More intriguing than that is the safety of the structure – particularly how it’s expected to behave in the face of fire.
Various Canadian jurisdictions have begun permitting mid-rise wood structures as tall as six storeys to be built. The Régie du bâtiment du Québec’s construction code generally permits building up to six storeys – but, when Nordic approached them about building 13 storeys, they were willing to consider it.
“Safety is the most important thing,” says RBQ spokeswoman Marie-Claude Masson. “They were asked to demonstrate that a 13-storey building is as safe as a six-storey building.” On top of noise and building envelope tests, fire safety was the top concern. (Nordic and the RBQ have only a tentative agreement to proceed so far; the building board is waiting on some final safety documentation.)
To prove their CLT building would be structurally safe in a fire, Nordic headed to the National Research Council in Ottawa for a series of tests – armed with grants from both the Quebec and federal governments, since they were laying the groundwork for future sustainable wood buildings.
In a fire-resistance test, Nordic’s team built a mockup of a wall and floor inside an NRC furnace, with the weight of 11 storeys applied on top to give a sense of how the lowest floors would behave when exposed to fire.

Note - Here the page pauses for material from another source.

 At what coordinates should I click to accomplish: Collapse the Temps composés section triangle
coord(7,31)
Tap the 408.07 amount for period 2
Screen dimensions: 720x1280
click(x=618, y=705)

The Origine mockup’s walls and floors resisted fire for 31/2 hours at 1,200 degrees Celsius – far longer than the required two hours.
A second test, last November, was more of a demonstration. Fire safety officials from across Canada studied a blaze in a one-storey room attached to a three-storey mockup of Origine’s wooden vertical stair-and-elevator shafts. In spite of a full-scale blaze in the room, “there was no detectable increase in temperature or smoke in the vertical shaft,” says Cameron McCartney, a construction fire-safety research officer with the NRC.
Wood is the most common combustible material that comes to mind when people think of fires. So what gives? The answer is, in part, because of nature’s resilience.
“The natural chemical reaction in wood, when exposed to high temperatures, is to start putting off some gases, and those gases cause the wood to char,” Mr. McCartney says. “The char actually becomes kind of like a foam, so it also becomes a good thermal insulator.”
In other words, wood – once a living plant – activates a kind of defence mechanism in the face of fire. And when stacked together in thick, tight blocks of CLT, the structural wood is protected by this char layer, which takes time to shed. “The wood protects itself,” Mr. Huot says.
CLT’s fire resistance is well known among its boosters, but getting public traction has been more difficult, says Shane Williamson, a partner at Williamson Chong, an architecture practice that has studied emerging wood technologies. “Although there’s a lot of evidence about the fire rating for these products, it’s still just something that is unsettling,” he says.
There are still a few concessions in building so high with wood: Origine’s structural wood must be covered, on the interior with drywall and on the exterior with aluminum, as a preventative safety measure. And there is a bit of concrete, too, both for the building’s one-storey podium and units’ heated floors.
Building with wood has numerous benefits, including its weight. Nordic estimates that the Origine tower will be 45 per cent lighter than a similar-sized concrete building – a crucial factor when building along the soggy Saint-Charles riverbed. “The land here cannot sustain the weight of a 12-storey building in concrete,” Mr. Huot says.
The material is also a good fit for Pointe-aux-Lièvres, which Quebec City has designated an “eco-district.” Wood is a renewable resource, and sequesters rather than emits carbon. And CLT has no thermal bridges, or gaps through which heat can transfer – meaning it performs well as an insulator. “The energy costs are about 60 per cent of a standard building,” says Yvan Blouin, Origine’s architect.